= Recorded data =
⁂

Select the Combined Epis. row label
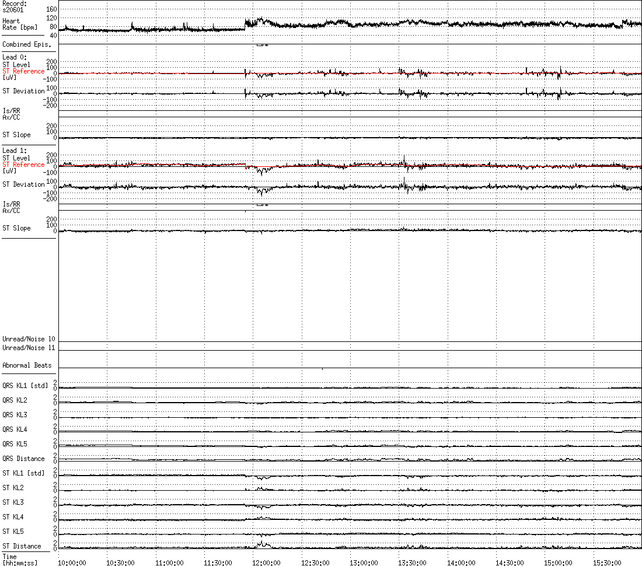 (27, 44)
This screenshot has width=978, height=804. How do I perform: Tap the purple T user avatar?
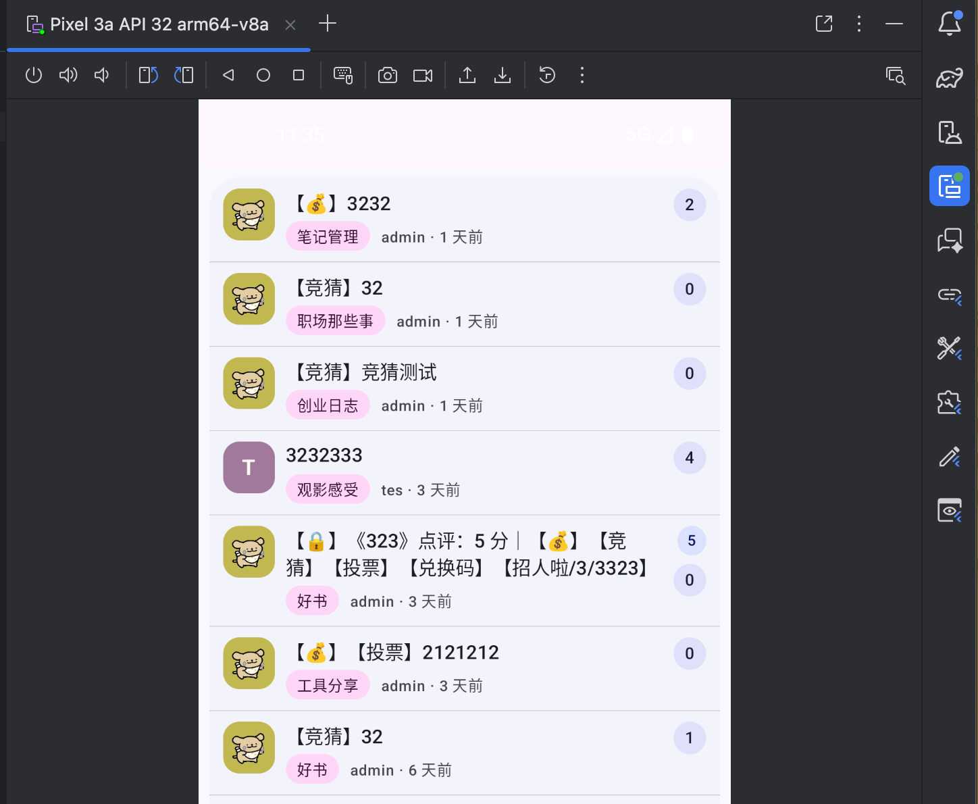249,468
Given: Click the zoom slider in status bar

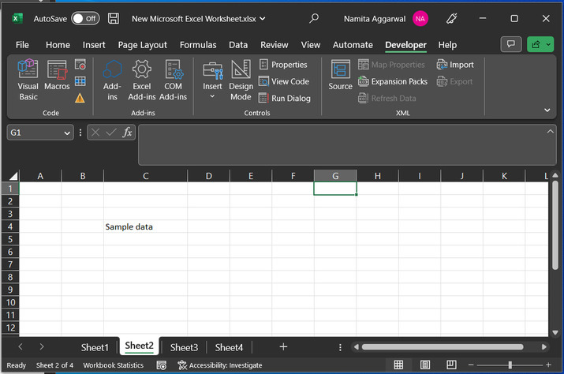Looking at the screenshot, I should tap(509, 365).
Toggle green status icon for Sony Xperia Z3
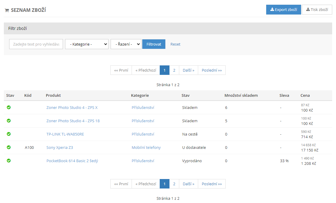Image resolution: width=336 pixels, height=203 pixels. coord(9,147)
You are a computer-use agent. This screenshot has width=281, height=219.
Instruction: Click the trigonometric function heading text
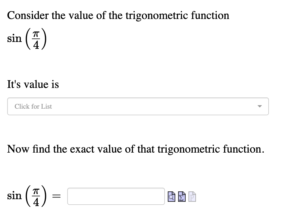(x=118, y=15)
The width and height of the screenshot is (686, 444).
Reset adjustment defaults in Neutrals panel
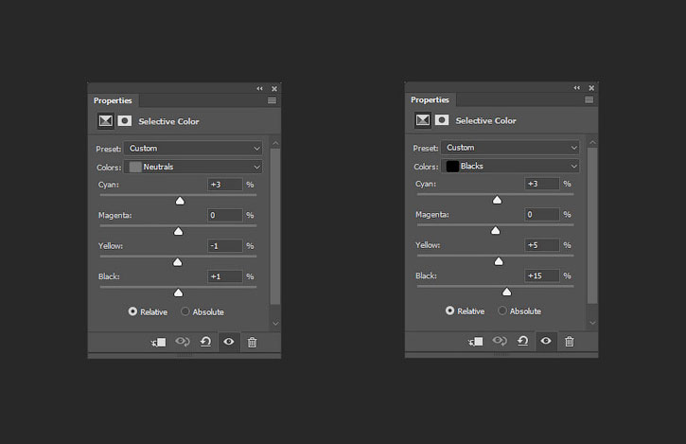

⁂

= Brief =
Copy exactly the lines from the line containing "The width and" through the last line of the records above, both included, and leave out any pictures.

= Response =
The width and height of the screenshot is (686, 444).
Reset adjustment defaults in Neutrals panel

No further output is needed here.